Under the rule of President Mathieu Kerekou, who was elected in April 1996 after ruling as a left-leaning military dictator from 1972 until 1989, the Benin government has won international praise for its efforts to liberalize the country’s political environment.

These efforts have not always worked to the advantage of local journalists. In January, the governmental High Authority for Audio-Visual Communications (HAAC) ordered the one-month suspension of “Grogne Matinale,” a morning talk show on the independent radio station Golfe FM, and “Faits Divers,” a similar program on the private TV station Chaine 2. In a statement, the HAAC alleged that both programs had incited hatred, violence, and regionalism by airing the racially charged comments of audience members upset by an HAAC decision not to extend Golfe FM’s broadcast license to northern Benin.

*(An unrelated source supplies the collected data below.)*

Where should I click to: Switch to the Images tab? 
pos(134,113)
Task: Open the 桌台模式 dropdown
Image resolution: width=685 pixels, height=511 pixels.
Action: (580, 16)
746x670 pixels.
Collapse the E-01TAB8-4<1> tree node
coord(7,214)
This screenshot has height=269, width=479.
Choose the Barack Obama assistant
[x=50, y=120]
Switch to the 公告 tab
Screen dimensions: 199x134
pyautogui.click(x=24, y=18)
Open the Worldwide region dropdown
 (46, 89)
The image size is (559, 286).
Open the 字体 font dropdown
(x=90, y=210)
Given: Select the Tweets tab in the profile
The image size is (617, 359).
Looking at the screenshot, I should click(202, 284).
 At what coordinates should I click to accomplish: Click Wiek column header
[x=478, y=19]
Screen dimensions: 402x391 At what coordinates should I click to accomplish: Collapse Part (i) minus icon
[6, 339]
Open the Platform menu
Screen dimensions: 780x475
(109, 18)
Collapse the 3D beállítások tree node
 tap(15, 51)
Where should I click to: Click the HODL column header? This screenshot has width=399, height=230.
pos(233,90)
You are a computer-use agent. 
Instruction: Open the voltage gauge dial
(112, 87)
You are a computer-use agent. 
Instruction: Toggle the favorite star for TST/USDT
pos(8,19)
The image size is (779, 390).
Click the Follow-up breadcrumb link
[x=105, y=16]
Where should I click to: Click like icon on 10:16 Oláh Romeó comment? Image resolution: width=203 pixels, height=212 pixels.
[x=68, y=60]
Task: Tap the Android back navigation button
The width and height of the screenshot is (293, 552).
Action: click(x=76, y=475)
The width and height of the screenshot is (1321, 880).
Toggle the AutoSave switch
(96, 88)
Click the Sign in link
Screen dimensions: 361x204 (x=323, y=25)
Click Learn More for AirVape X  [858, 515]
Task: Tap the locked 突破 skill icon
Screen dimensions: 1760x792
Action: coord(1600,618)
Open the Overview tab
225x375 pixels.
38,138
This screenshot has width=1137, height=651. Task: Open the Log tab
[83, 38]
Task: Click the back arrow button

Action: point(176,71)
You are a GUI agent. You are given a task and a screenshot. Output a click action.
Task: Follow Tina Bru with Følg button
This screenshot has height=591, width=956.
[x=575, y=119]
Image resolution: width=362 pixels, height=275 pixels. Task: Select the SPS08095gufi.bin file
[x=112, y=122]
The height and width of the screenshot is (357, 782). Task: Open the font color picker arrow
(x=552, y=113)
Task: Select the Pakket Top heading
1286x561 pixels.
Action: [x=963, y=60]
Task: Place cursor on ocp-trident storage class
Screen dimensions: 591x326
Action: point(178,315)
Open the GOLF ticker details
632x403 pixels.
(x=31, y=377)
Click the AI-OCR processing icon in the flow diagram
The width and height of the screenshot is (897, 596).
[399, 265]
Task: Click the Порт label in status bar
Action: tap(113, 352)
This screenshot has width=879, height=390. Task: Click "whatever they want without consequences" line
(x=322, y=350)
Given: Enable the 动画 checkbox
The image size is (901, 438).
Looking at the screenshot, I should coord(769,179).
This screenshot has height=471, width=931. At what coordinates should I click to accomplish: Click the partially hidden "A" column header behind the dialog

Following the HAAC decision, the television station Chaine 2 changed the format of its program by pre-recording viewer questions and subjecting them to editorial scrutiny. “Grogne Matinale,” however, was back on the air a month later in its original format.

Although the HAAC has ruled that no journalist may be detained for offenses related to his or her work, six local editors and reporters were convicted in absentia of defamation and sentenced to prison terms in early September. The grounds for the charges remain unclear.

The convicted journalists included editor Patrick Adjamonsi and reporter Basile Pchibozo of the newspaper L’Aurore, editor Celestin Abissi and reporter Charles Tori of the daily L’Oeil du Peuple, and editors Vincent Folly and Pierre Matchoudo of Le Matin. All six journalists were charged with defamation. They received prison sentences ranging from six months to one year and fines as high as three million CFA francs (US$4,800).

Low salaries and Benin’s recurring economic troubles have encouraged certain local journalists to accept bribes in exchange for favorable press coverage. In a statement released on September 7, for example, the media watchdog group Professional Media Code of Conduct and Ethics Monitoring Group (ODEM) accused journalists Edgar Kaho, Luc Kodjo, and Patrick Adjamonsi of taking bribes from Togolese president Gnassingbé Eyadéma.

The three journalists reportedly received 1.5 million CFA francs (US$2,400) each to whitewash human-rights groups’ charges that the government of Togo perpetrated extrajudicial killings. Amnesty International and Benin’s Human Rights League made the charges after more than sixty corpses washed up on Benin’s coastline (see Togo). The ensuing scandal prompted ODEM to draft a code of ethics, Article 5 of which states that Benin journalists should not accept in-kind payment for services rendered or expected in the form of media coverage. It remains to be seen how this code of conduct will be enforced in a country where journalists earn so little.